As time passed it only got worse. More and more expectations were placed on me. I couldn't date. I couldn't hang out with girls by myself. I couldn't drink. I couldn't say what I wanted to say on facebook. I couldn't argue. I couldn't get angry. I was restricted. Had to show up to every service. Had to say the right things. Had to read my bible. I had to be an example.

However what was worse than anything was getting to know my Pastor. He wasn't perfect. He wasn't the all-knowing-holy-man-with-huge-biceps that I put on the pedestal in my head. He got angry. He had unfair expectations of some people. He made mistakes. He blamed me for things I didn't do. Didn't appreciate me. He had favorites. He didn't have the answer for my problems. I didn't like his advise. I didn't like his ideas. I hated his sense of humor. For a while... I hated him.

I remember distinctly a period in my life where I just wanted to quit church. I didn't like my youth pastor. He turned out to be just like everyone else. A person. There wasn't anything special about him. There wasn't anything special about what I was doing. No one cared about what I did. It would be way too easy to just go out and do what I wanted. Date the girls I was interested in. Say the things I wanted to say. Be the person I wanted to be.

Then one dark September day our youth lost a really important young man. Gabriel Washuburn. I didn't really know the guy. I knew of him. He at one time was a prodigy in our youth department. I didn't know him. But my Pastor did. I remember driving to the hospital with Jordan Shaw... I remember all the tears... I remember seeing my entire church morn. Most of all I remember what Jordan told me he witnessed in the bedroom of my youth Pastors home. On his knees. Tears in his eyes. Heart BROKEN. My Pastor. Praying. Worshiping. Crying out to Christ.

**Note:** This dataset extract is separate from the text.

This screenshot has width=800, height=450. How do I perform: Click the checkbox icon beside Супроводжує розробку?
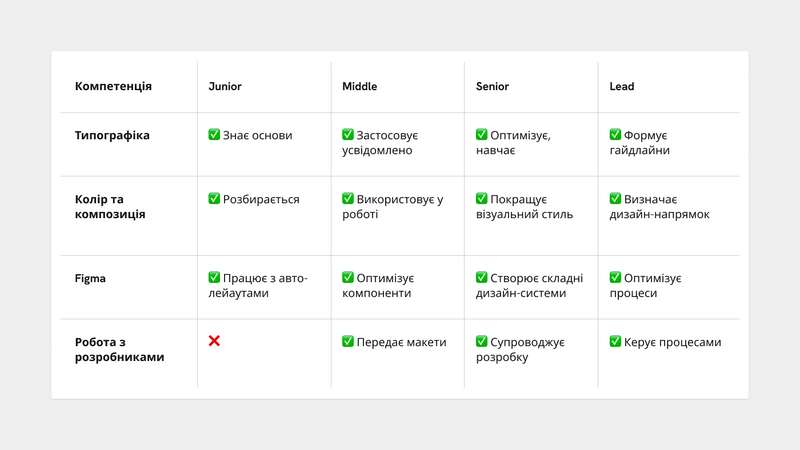482,341
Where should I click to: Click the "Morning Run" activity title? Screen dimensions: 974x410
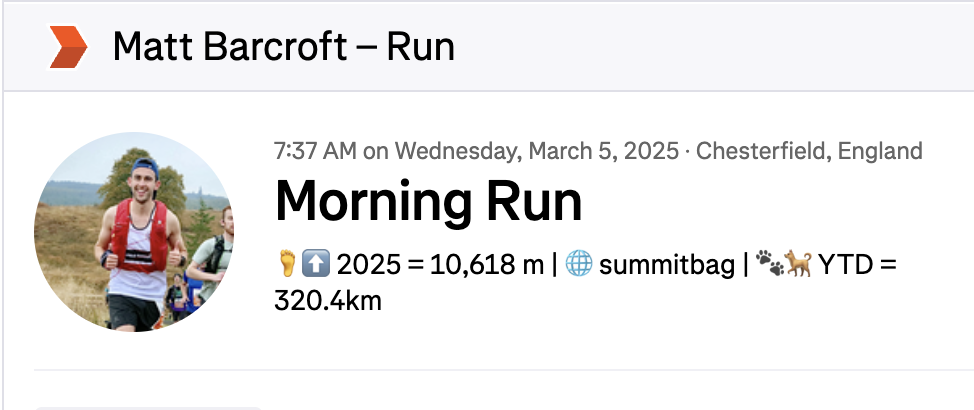429,201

Then it clicked. He loves us. Every face. Every young person who steps in our church. He loves them. He'd die for them. He has given up his whole life for them. Every time we screw up. It hurts him. Every time we do the wrong thing he hates it! Every time he put expectations on me it was because HE SAW something in me I DIDN'T. All these expectations on me were about leadership. Expectations he put on himself. You see I finally realized something one day. I was offended at my Youth Pastor. For being human. He demanded I shoot for something I would never reach for on my own and I resented him for it. He wanted me to succeed and fought against every thought and every attitude in my life that stood in the way of that success.

More than that I discovered something about leadership later on that year when I started working with a young man named Wright Miller. You see I need Wright. He does something special on our church. The same thing that I once did and still do for my Pastor. Wright Miller has placed himself next to me under the weight of ministry and put his back into lifting just a little bit off my shoulders. Something my Pastor has always needed. Something I have made my mission here at Faith Center Church. I aim to lift the pressure off.

Now days I love my Pastor's sense of humor. I love his attitude. I think what hes doing in Clark county is phenomenal. I ain't offended at him anymore. I thank God every day for putting a man like him in my life.